Cloning of the human oestrogen receptor cDNA

Abstract

Poly A + RNA isolated from the human breast cancer cell line MCF-7 was fractionated by sucrose gradient centrifugation and those fractions enriched in oestrogen receptor (ER) mRNA were used to prepare randomly primed cDNA libraries in the λgt10 and λgt11 vectors. Clones corresponding to the ER were isolated from both libraries after screening with either ER monoclonal antibodies (λgt11) or synthetic oligonucleotide probes designed from two peptide sequences of purified ER (λgt10). Five cDNA clones were isolated by antibody screening and five after screening with synthetic oligonucleotides.
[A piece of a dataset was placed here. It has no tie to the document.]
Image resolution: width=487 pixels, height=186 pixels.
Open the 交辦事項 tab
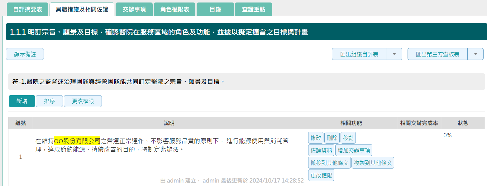pyautogui.click(x=134, y=9)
The two largest ER cDNA clones, λOR3 (1.3 kbase) and λOR8 (2.1 kbase), isolated using antibodies and oligonucleotides, respectively, were able to enrich selectively for ER mRNA by hybrid-selection. Furthermore,λOR8 contains DNA sequences which cross-hybridize with each of the other ER cDNA clones. These results demonstrate that the clones isolated correspond to the ER mRNA sequence. Using λOR8 as a hybridization probe revealed a single poly A + RNA band of approx. 6.2 kbase in the ER containing human breast cancer cell lines MCF-7 and T47D. In contrast, no hybridization was seen in the human ER — cell line HeLa. The same probe hybridizes to a chicken gene which is expressed in oviduct tissue as a 7.5 kbase poly A + RNA.